Dan explains it all very well, and I take back my earlier comments.
If I didn't want to see 2.0 ratified soon, I might suggest that
at least a part of Dan's explanation should be included in the spec,
but I don't think that we can afford the time. On a related note,
the description of DT/DD still does not match the DTD with respect
to multiple <DD>s, but I don't think that it is worth delaying the
spec any longer if it can be avoided.
>
> Firstly, this paragraph says "should," so it's not binding.
>
> But here's the way I'd like to see it done:
> 1. break the body into block-structuring elements (and headings).
>
> 2. Take the data characters in the content of a block
> structuring element (or heading) and its descendants, and break
> it into words, delmited by spaces.
>
> 3. Typset the words into paragraphs.

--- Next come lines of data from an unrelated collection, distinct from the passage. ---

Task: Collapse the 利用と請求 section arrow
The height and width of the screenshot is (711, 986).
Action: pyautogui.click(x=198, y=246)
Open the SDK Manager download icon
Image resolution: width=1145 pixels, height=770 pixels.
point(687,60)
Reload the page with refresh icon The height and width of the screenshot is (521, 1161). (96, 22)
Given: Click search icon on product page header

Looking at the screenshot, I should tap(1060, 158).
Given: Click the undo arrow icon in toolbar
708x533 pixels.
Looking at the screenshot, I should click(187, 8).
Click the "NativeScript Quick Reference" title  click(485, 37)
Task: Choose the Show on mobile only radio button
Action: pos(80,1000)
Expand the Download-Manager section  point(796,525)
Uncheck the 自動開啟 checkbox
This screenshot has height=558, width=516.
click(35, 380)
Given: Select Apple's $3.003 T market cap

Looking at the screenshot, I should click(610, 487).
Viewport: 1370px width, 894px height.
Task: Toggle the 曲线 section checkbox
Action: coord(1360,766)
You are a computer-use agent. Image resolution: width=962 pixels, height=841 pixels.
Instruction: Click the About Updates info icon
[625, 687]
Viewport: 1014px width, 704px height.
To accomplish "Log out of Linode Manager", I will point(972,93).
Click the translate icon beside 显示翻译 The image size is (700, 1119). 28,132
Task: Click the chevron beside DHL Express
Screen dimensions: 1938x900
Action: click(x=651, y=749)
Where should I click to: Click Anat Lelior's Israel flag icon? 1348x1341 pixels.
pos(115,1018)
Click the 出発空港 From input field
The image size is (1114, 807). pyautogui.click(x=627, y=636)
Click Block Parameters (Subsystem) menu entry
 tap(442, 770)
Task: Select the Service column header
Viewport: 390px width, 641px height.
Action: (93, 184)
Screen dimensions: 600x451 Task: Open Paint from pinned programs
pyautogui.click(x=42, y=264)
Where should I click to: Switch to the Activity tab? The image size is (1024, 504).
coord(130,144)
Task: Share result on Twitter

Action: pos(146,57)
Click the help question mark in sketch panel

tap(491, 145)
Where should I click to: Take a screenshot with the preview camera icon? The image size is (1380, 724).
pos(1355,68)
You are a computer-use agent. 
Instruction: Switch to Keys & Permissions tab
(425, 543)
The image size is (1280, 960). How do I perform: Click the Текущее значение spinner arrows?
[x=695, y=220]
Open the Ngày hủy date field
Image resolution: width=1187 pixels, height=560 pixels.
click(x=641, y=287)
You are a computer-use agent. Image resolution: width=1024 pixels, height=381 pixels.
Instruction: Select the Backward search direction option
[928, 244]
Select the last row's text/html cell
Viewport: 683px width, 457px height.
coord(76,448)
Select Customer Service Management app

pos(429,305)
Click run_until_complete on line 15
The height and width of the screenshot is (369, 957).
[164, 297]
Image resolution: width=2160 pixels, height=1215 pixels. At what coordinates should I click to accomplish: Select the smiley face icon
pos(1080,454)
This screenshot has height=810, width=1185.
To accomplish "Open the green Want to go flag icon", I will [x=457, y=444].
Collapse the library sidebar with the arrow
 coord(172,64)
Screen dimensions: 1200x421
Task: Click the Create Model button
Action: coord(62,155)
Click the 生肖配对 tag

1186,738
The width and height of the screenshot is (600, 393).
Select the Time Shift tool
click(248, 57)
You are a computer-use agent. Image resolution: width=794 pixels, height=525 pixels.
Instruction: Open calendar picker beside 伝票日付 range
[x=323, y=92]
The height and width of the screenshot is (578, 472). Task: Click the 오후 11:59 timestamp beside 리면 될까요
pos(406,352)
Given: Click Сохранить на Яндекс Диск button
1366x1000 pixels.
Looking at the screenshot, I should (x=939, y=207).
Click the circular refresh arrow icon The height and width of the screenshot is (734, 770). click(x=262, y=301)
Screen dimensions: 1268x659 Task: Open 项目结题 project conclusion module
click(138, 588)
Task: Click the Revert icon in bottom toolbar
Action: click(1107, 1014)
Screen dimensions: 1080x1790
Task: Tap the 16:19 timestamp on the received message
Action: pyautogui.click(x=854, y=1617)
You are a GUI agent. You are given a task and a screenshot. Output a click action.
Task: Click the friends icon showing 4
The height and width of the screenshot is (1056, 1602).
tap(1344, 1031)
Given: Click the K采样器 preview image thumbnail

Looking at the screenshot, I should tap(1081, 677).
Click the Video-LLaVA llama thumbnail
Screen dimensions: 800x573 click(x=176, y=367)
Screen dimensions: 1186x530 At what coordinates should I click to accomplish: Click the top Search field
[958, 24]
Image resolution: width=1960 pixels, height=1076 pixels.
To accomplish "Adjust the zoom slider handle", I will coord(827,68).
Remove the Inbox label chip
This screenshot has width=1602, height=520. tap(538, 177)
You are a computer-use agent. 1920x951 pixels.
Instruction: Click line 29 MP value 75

Put as much space
> between words as necessary to make it look nice, independent
> of where the spaces were in the source.
>
> This little perl ditty may help illustrate:
>
> $html = <<EOF;
> <li> w1
> w2
> w3 <em>w4 w5 </em>
>
> w6 <li>w7 w8
> w9 w10
> <li>w11
> EOF
>
> @paras = split(/<li>/, $html); # split body into paragraphs
> # a real parser would do this
> # as per SGML
>
> shift(@paras); # perl's split operator creates an empty para
> # before the first <li>
>
> grep(s-<(/)?\w+>--g, @paras); # get rid of markup inside para -- we're
> # only interested in data chars here.
>
> print "start with this:\n$html";
>
> foreach $p (@paras){
> $p =~ s/^\s+//; # get rid of leading space
> $p =~ s/\s+$//; # and trailing space.
> @words = split(/\s+/, $p);
>
> print "\ntypeset these words into a para: ", join(',', @words), "\n";
> }
>
> its output is this:
>
> start with this:
> <li> w1
> w2
> w3 <em>w4 w5 </em>
>
> w6 <li>w7 w8
> w9 w10
> <li>w11
>
> typeset these words into a para: w1,w2,w3,w4,w5,w6
>
> typeset these words into a para: w7,w8,w9,w10
>
> typeset these words into a para: w11
>
>
> Dan